§ TASK PROMPT
According to the review, how many days did it take the reviewer to finish This Mortal Coil?

§ TEXT
☆ ☆ ☆ ☆ ☆
Published by Penguin Books Ltd on November 2nd 2017
Genres: Dystopia, Science Fiction, Young Adult
When a lone soldier, Cole, arrives with news of Lachlan Agatta's death, all hope seems lost for Catarina. Her father was the world's leading geneticist, and humanity's best hope of beating a devastating virus. Then, hidden beneath Cole's genehacked enhancements she finds a message of hope: Lachlan created a vaccine.
Only she can find and decrypt it, if she can unravel the clues he left for her. The closer she gets, the more she finds herself at risk from Cartaxus, a shadowy organization with a stranglehold on the world's genetic tech. But it's too late to turn back.
There are three billion lives at stake, two people who can save them, and one final secret that Cat must unlock. A secret that will change everything.
I expected to love This Mortal Coil – science, basically zombies, end-of-the world? These are serious buzz words for me!
Good things first: This Mortal Coil was immensely readable. It’s more than 400 pages long, and yet despite that I flew through it in three days, squeezing it into every spare moment around work. The story is full of twists and turns that made sure I didn’t want to put it down. The science is great – it reminded me of The Martian, in that both books give you actual science and just expect you to keep up, which I absolutely loved. Cat’s smart, and feisty, and likeable. The world is genuinely interesting, and believable, and complex.
☆ ☆ ☆ ☆ ☆
§ DATA LISTING
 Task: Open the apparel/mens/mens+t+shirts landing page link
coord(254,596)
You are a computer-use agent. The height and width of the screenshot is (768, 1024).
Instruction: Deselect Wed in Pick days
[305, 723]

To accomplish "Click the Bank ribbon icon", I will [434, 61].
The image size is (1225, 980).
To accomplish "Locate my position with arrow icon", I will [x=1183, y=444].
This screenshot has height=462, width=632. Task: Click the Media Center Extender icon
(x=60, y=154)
☆ ☆ ☆ ☆ ☆
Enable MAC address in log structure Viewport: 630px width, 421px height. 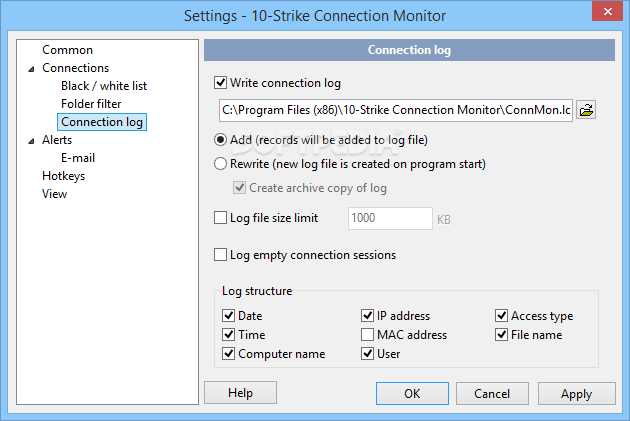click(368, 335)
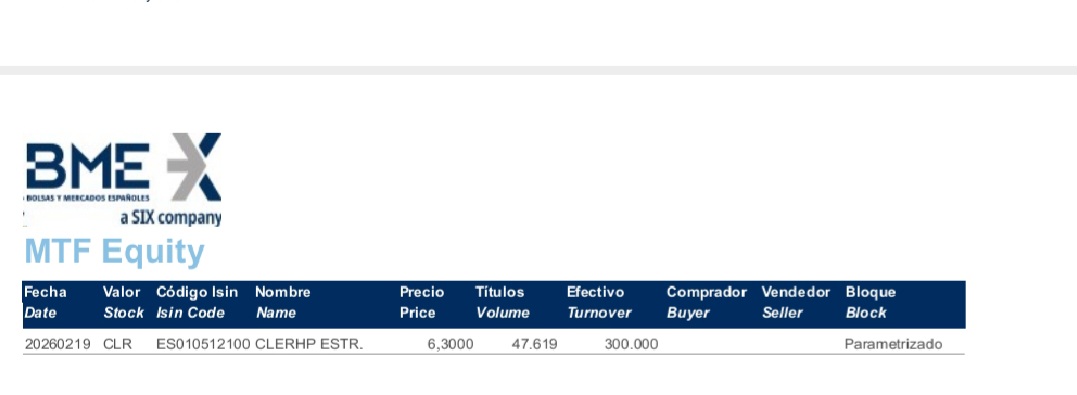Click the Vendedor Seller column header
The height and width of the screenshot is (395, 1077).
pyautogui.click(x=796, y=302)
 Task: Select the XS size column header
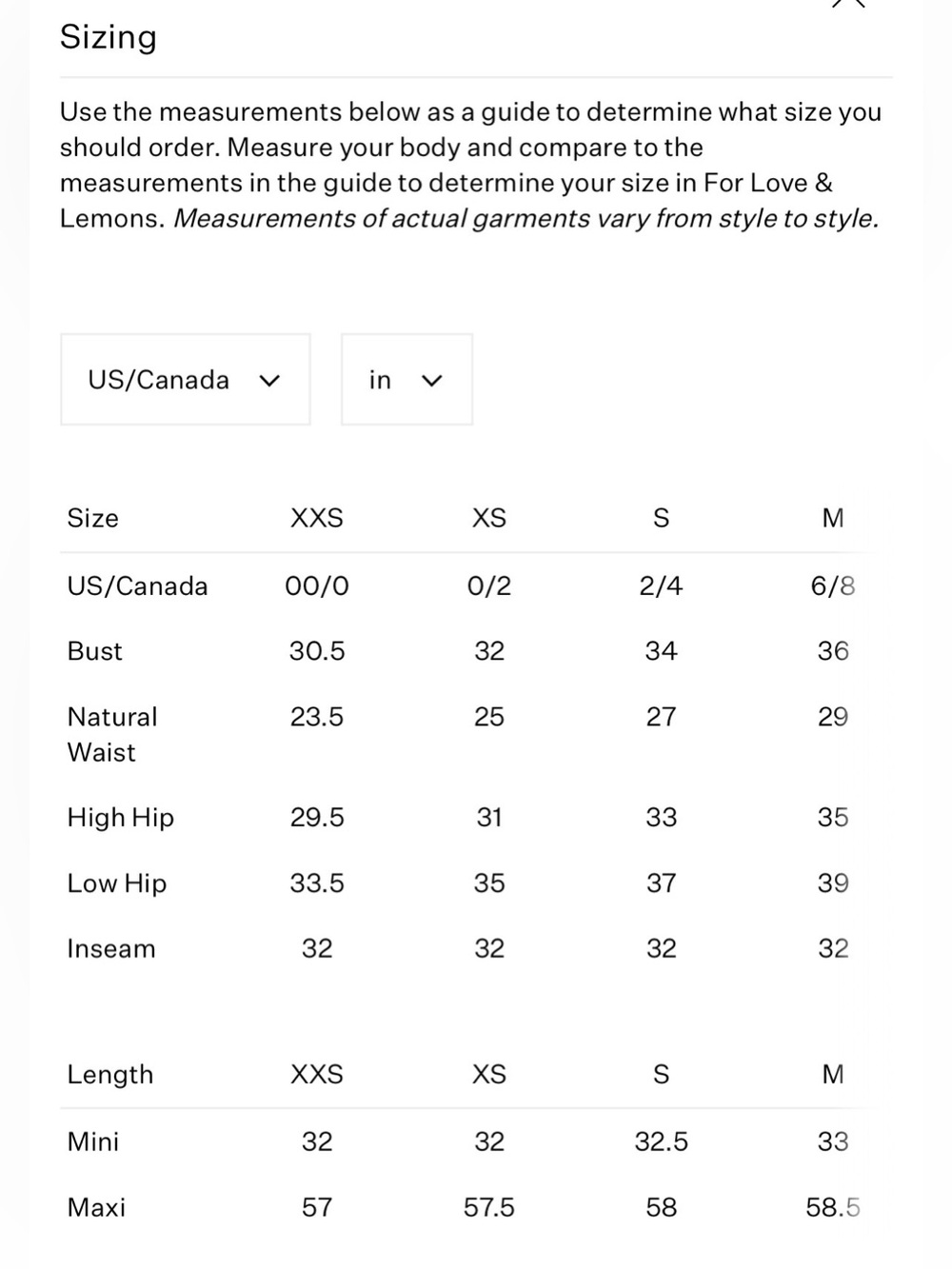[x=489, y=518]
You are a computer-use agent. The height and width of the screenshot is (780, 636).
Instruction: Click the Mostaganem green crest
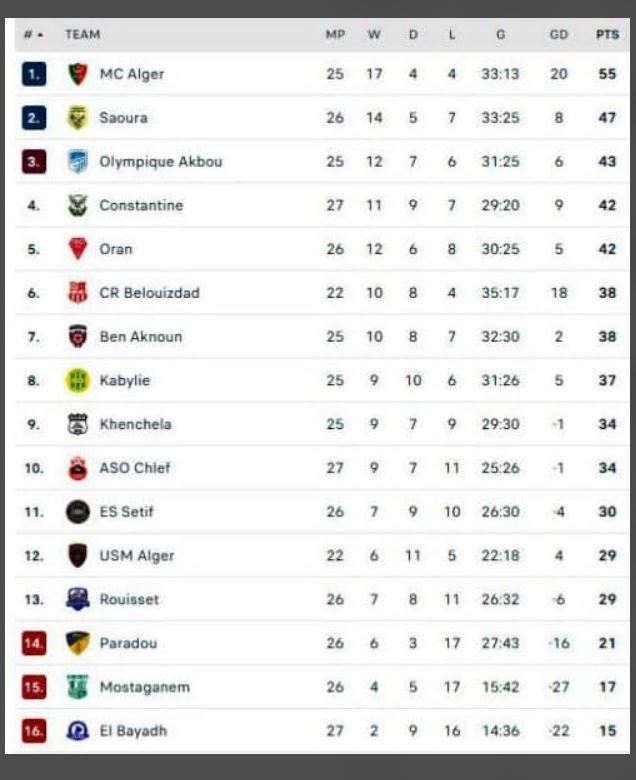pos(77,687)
☆ ☆ ☆ ☆ ☆
§ ANSWER TO THIS EXERCISE
Three days.